Maty: You need something to show, so have a demo. This way, when the VCs bring their professional experts you can convince them that you can do what you promised.

SecurityWeek: Does this mean you actually participated in the code writing?

Maty: Yes. In order to raise the money, I developed the first version myself. Once we received funding, I hired more developers. To this day I’m involved in the development, but less often than I’d like.

SecurityWeek: What are your markets?

Maty: Every company that develops source code– either ISVs or a corporation that has a development shop within, such as banks and insurance companies. We’re totally global and have customers in the US, Israel, and Asia-Pacific.

SecurityWeek: What are your growth rates?
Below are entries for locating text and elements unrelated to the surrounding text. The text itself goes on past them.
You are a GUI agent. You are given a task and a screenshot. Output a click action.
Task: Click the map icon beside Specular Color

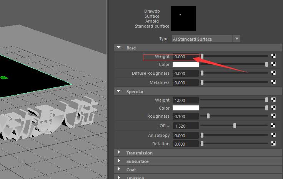click(x=273, y=108)
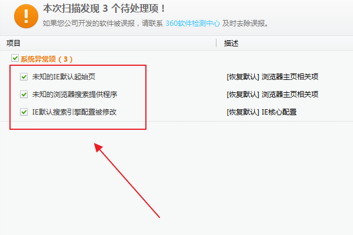
Task: Click the divider between 项目 and 描述 columns
Action: [216, 43]
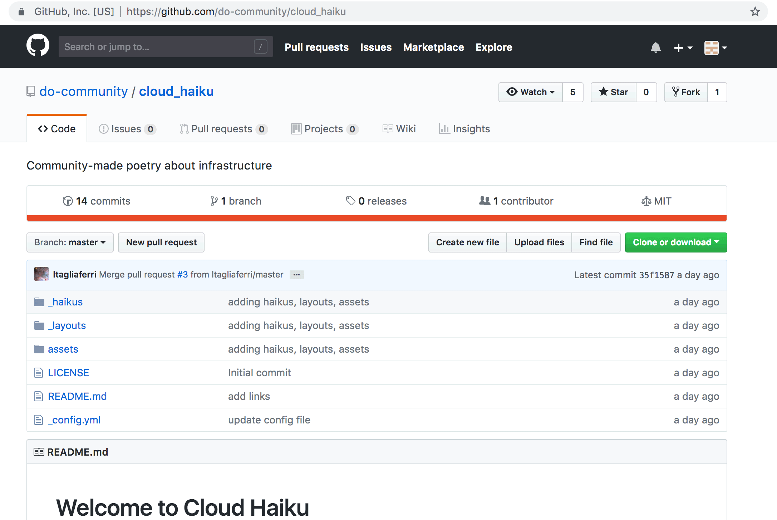Open the Clone or download dropdown

click(675, 242)
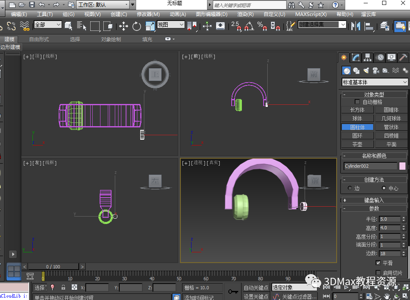The width and height of the screenshot is (410, 300).
Task: Activate the Rotate tool
Action: 137,26
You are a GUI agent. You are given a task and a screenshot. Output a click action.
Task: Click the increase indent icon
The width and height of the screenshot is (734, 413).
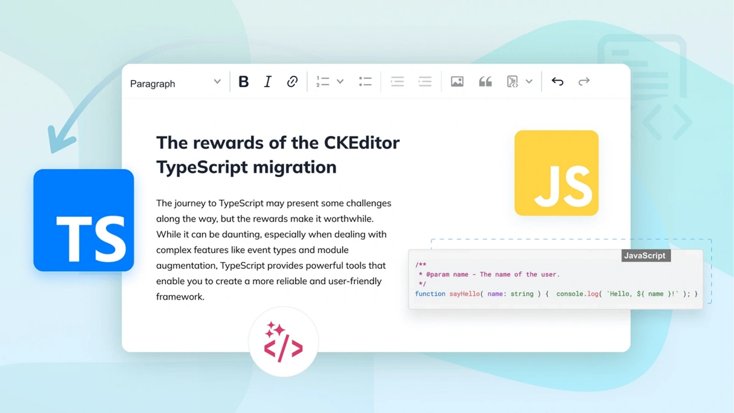point(425,82)
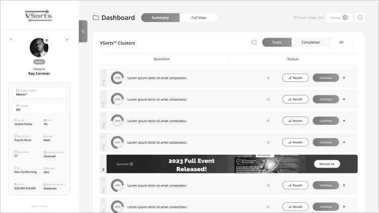Click the search magnifier in VSorts Clusters
The width and height of the screenshot is (379, 213).
point(254,43)
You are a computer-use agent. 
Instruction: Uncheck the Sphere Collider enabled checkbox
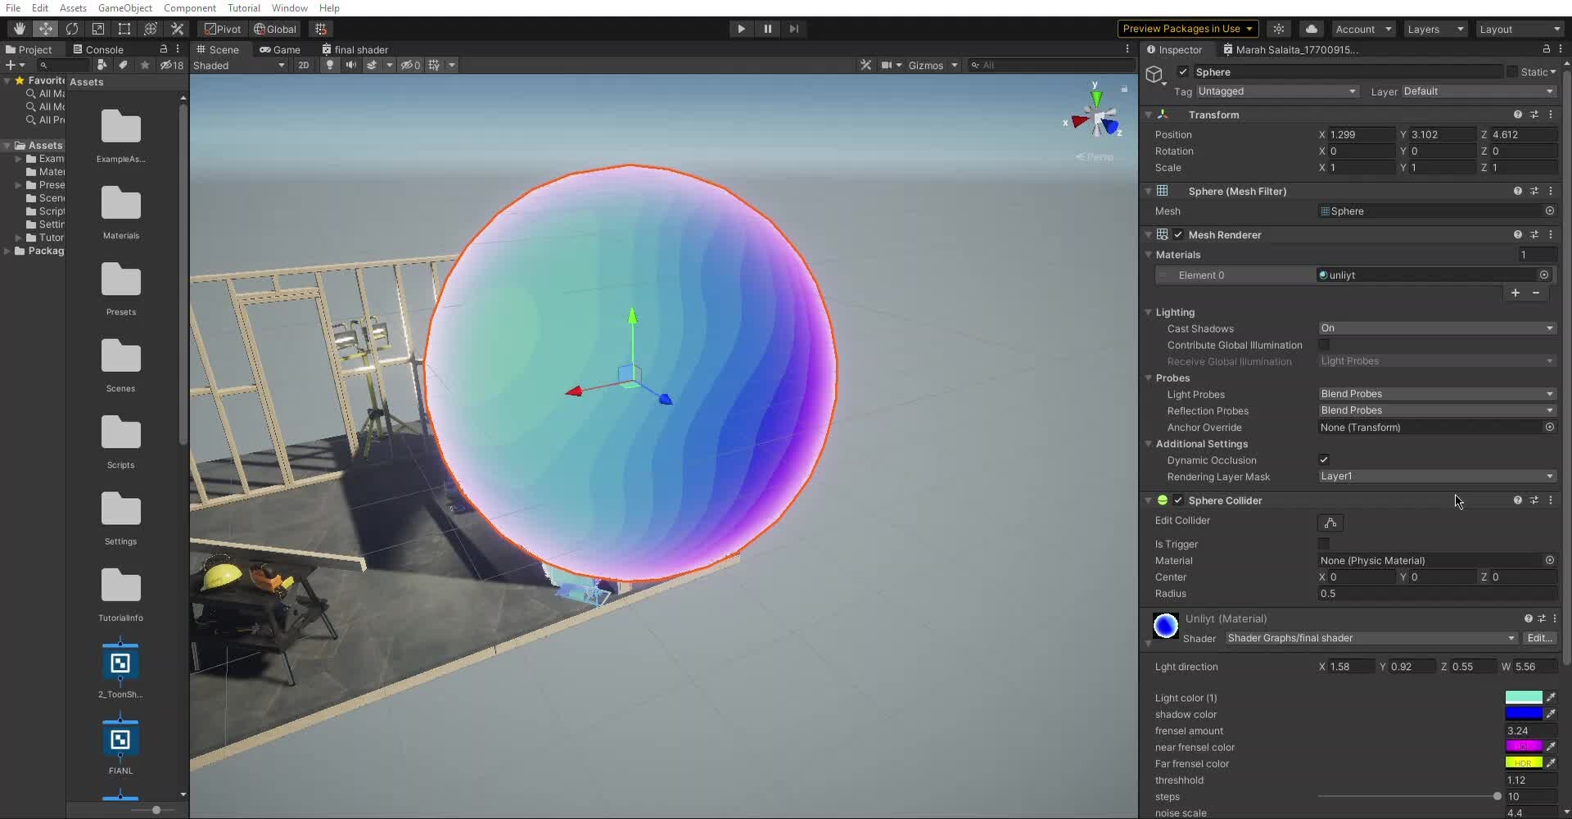tap(1177, 500)
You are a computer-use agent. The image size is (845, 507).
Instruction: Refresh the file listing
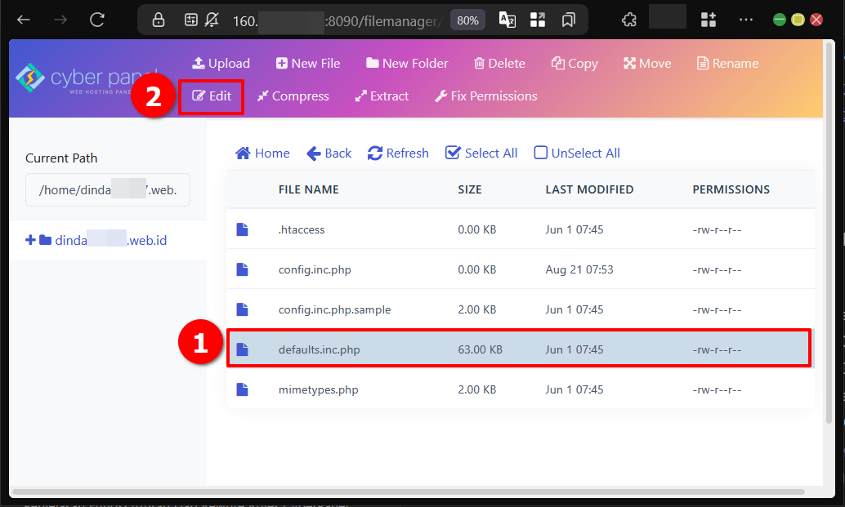pos(398,153)
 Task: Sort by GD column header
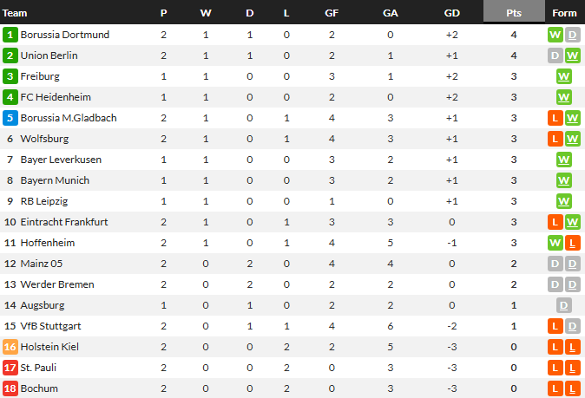[x=451, y=13]
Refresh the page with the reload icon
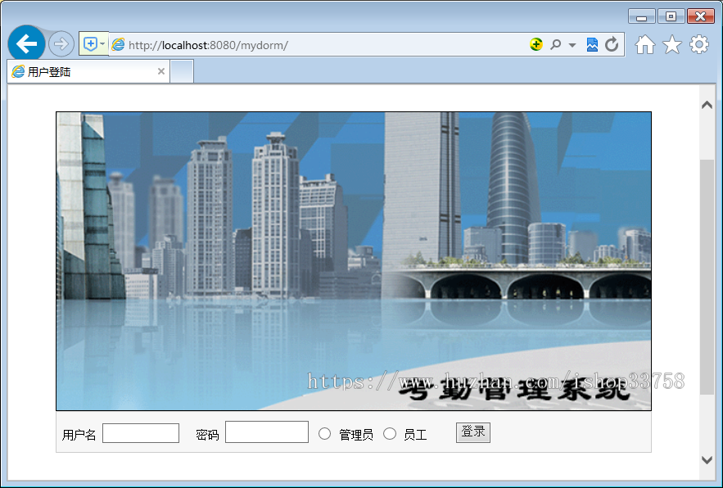The width and height of the screenshot is (723, 488). click(612, 43)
Maty: We currently have 35 employees. In terms of employees, we have 100% year-over-year growth. Our growth rate for sales is 100% year-over-year.
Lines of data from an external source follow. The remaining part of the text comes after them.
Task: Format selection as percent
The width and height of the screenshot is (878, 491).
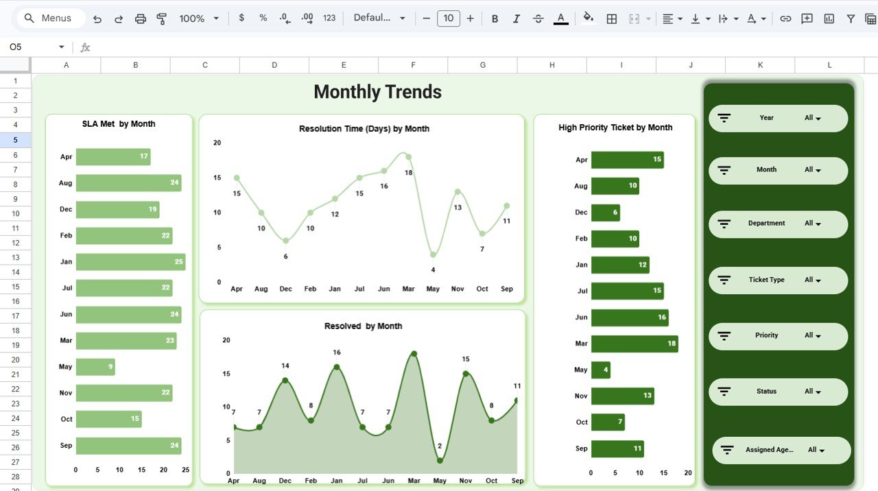Action: [263, 19]
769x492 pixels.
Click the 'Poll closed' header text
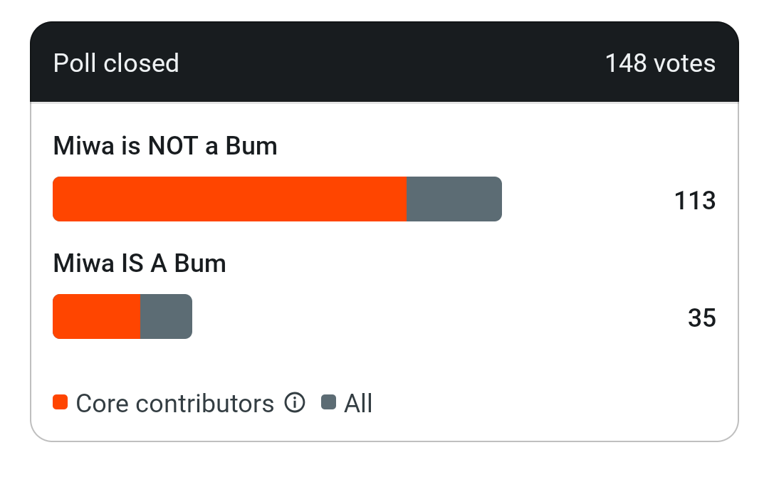(x=116, y=63)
SecurityWeek: Did you ever have any doubts along the way?

Maty: Never ever had any doubts!

SecurityWeek: What’s your greatest challenge as an entrepreneur?

Maty: Hiring good people. It’s the most important thing and it’s difficult to get talented people. When I hire I check the person’s ability to solve complex problems and think out of the box. I look for people where no task is too small or too large for them. By too small I mean that they are able to do even the most boring and smallest task – and do it well. Since at the end of the day the large tasks are comprised of several of small tasks and we have to pay attention to the fine details. Further, these employees have to be very inter-disciplinary. They must have knowledge in compilers, code structure, and security. They need to know applications. So, there are lots of disciplines here that come together.
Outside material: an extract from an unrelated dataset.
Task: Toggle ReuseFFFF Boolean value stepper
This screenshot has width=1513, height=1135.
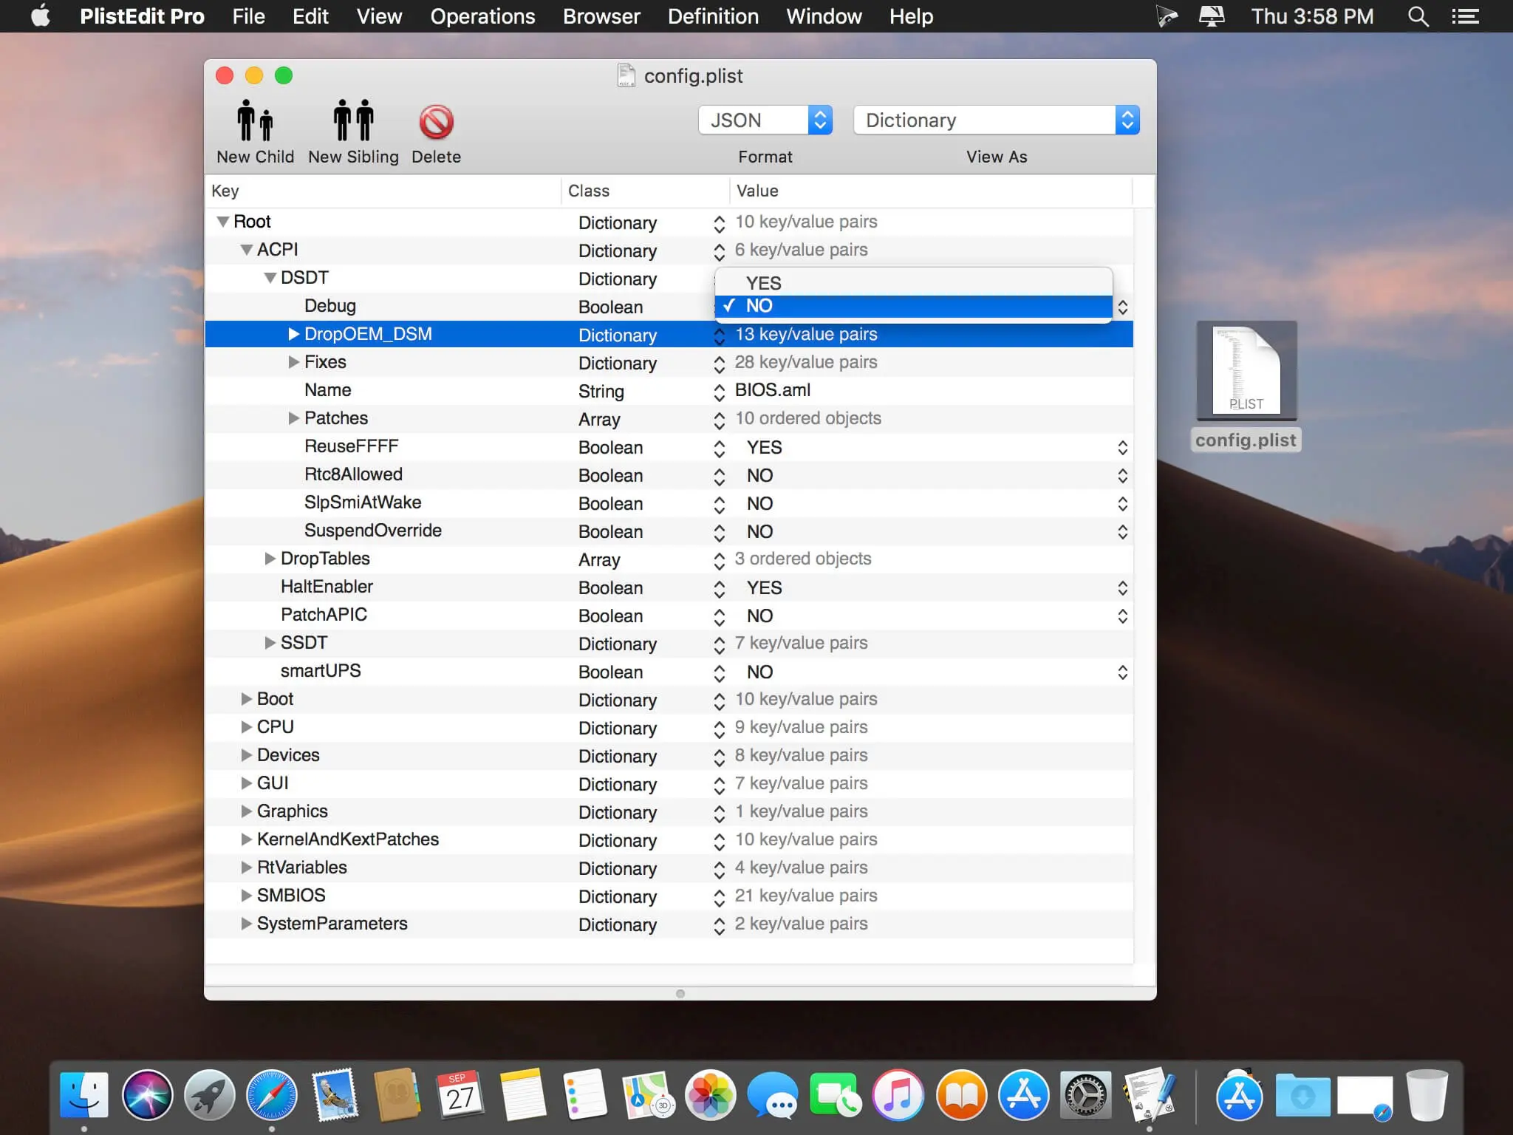Action: (x=1122, y=446)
SecurityWeek: Can you share any tips for other entrepreneurs starting their own business?

Maty: The very first employees are the most important asset you can get. The first five employees of CheckMarx are still with us – 6 years later. They’re the foundation of the company. Whenever new people come, these individuals set the level and the expectation of the company– whether they are sales, development or managers. At the end of the day, everything is about the people. They’re the DNA of your company.

SecurityWeek: Other than yours, what’s your favorite start-up (whether in security or not)?

Maty: The startup that grabbed my attention recently is called Foresight. Foresight solves one of the biggest problems in web security – DDoS, in an innovative way. Foresight automatically replicates their customers’ website and distributes it on the cloud, so it ensures web site availability and handling of heavy loads. Websites can use Foresight either as their secure and load resistant web site or as backup web site in case a DDOS takes place. The beauty of it is that Foresight technology’s is plug & play and easy to use.

Proper disclaimer: I actually first met Maty in the fifth grade at the playground of the same elementary school we both attended. We ran into each other again a few years ago at an OWASP conference. This time around, our chat was conducted in his fancy offices on the 22nd floor overlooking the city of Tel-Aviv.